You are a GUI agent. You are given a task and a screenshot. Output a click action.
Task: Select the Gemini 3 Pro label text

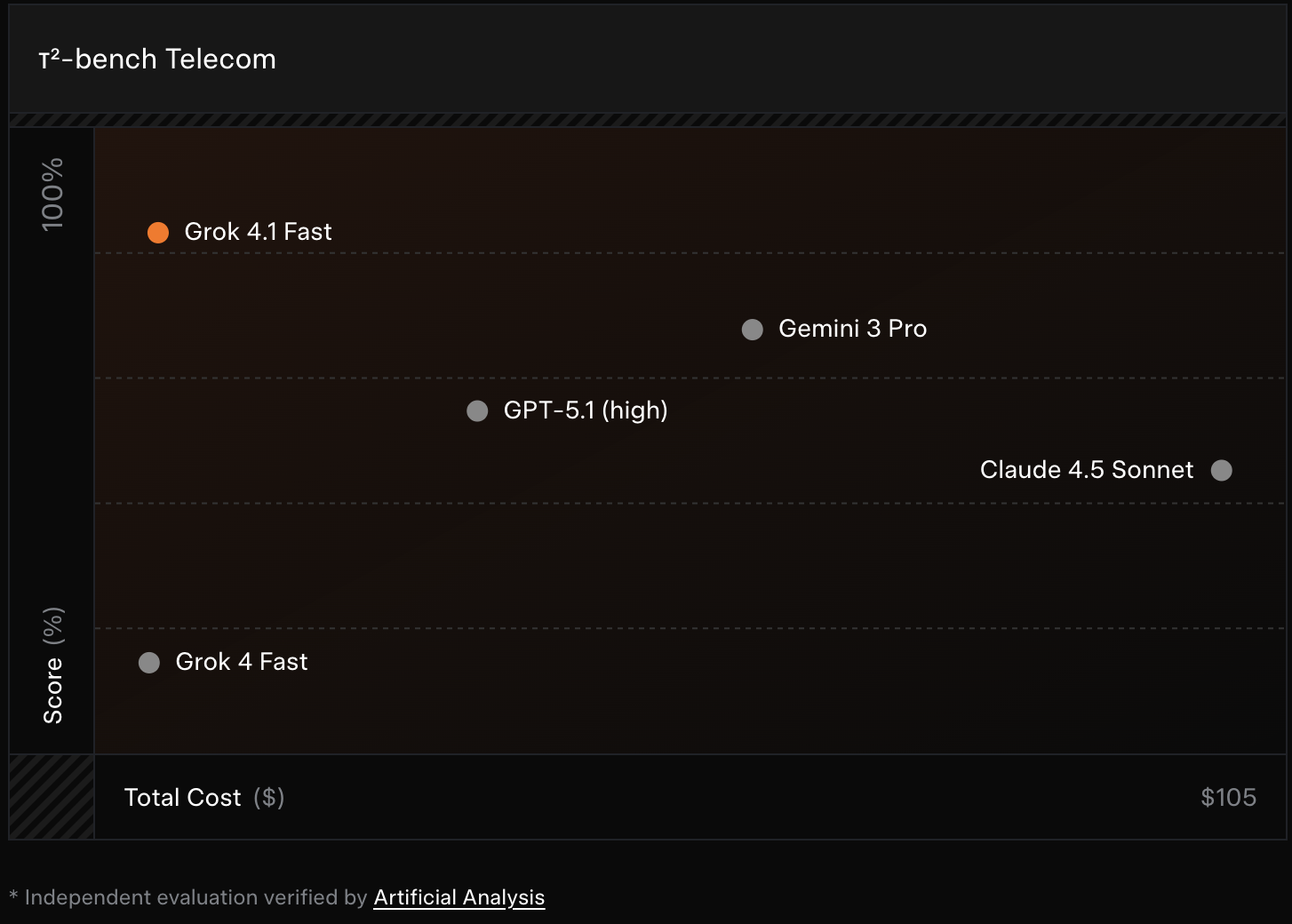(852, 329)
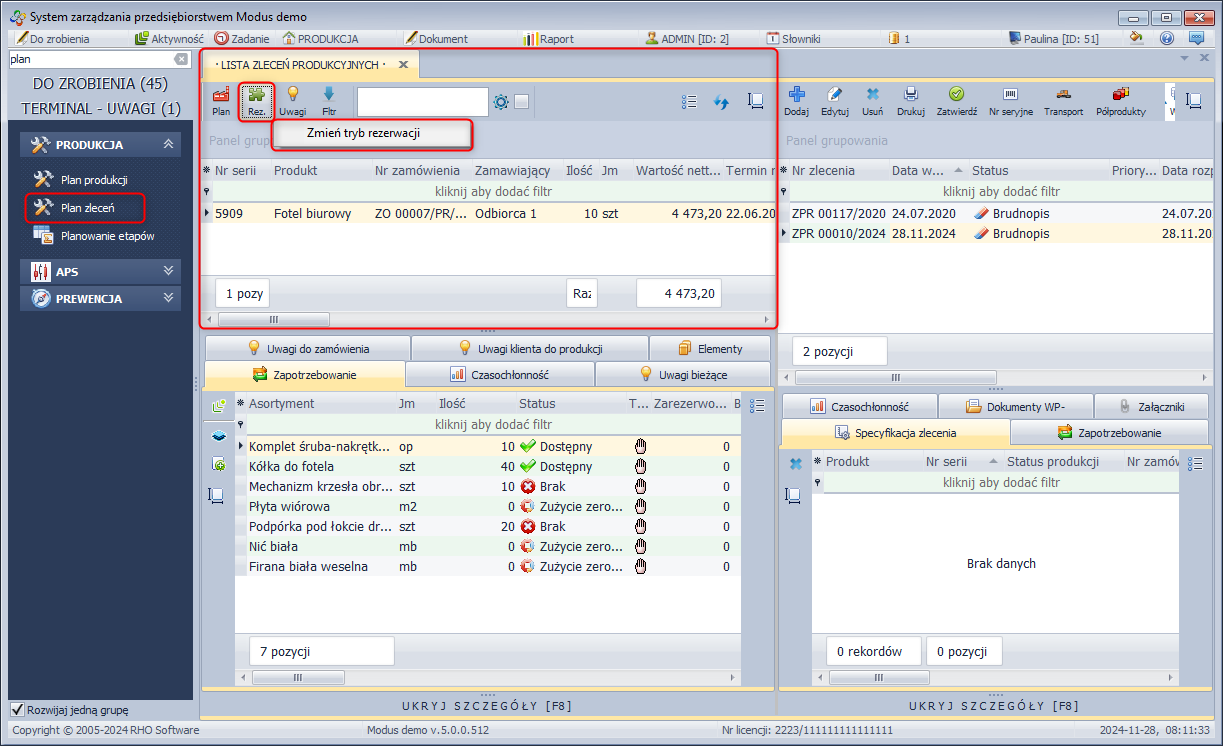Open Plan produkcji in sidebar
This screenshot has width=1223, height=746.
pos(93,180)
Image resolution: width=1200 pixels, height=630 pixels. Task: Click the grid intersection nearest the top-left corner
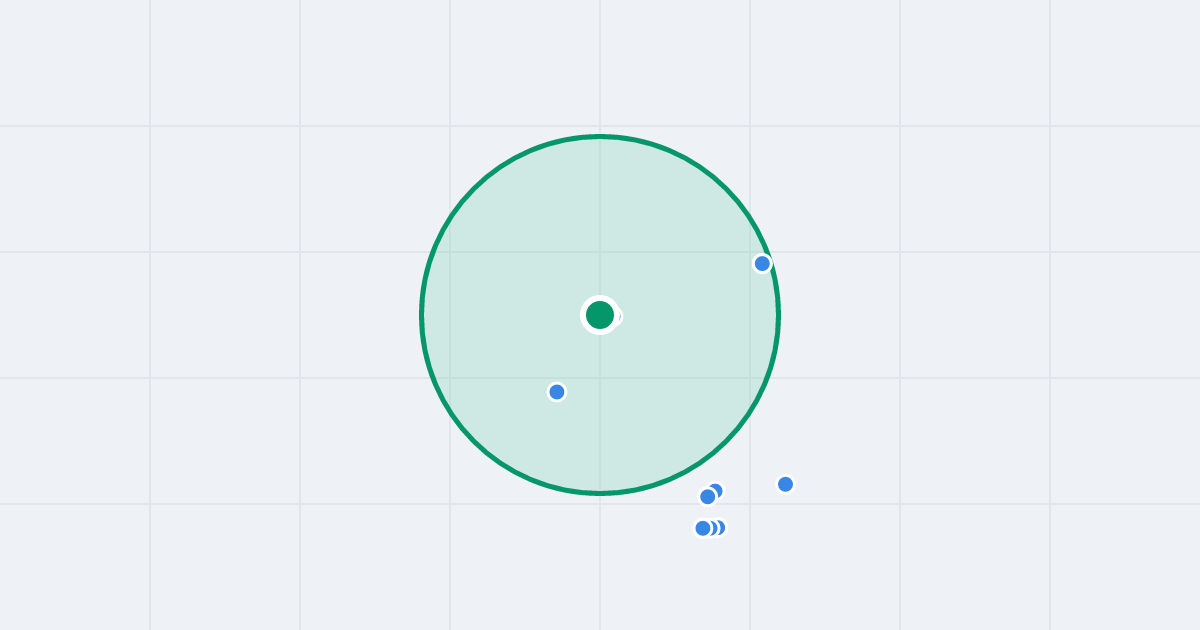pyautogui.click(x=150, y=126)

• [Written problem]
Reproduce all of the data above word for word, leaving out the pictures.

• [Result for this exercise]
You are a GUI agent. You are given a task and a screenshot. Output a click action.
Task: Select the Gemini 3 Pro label text

(852, 329)
Open Plan produkcji in sidebar
This screenshot has width=1223, height=746.
pos(93,180)
Image resolution: width=1200 pixels, height=630 pixels. Task: Click the grid intersection nearest the top-left corner
pyautogui.click(x=150, y=126)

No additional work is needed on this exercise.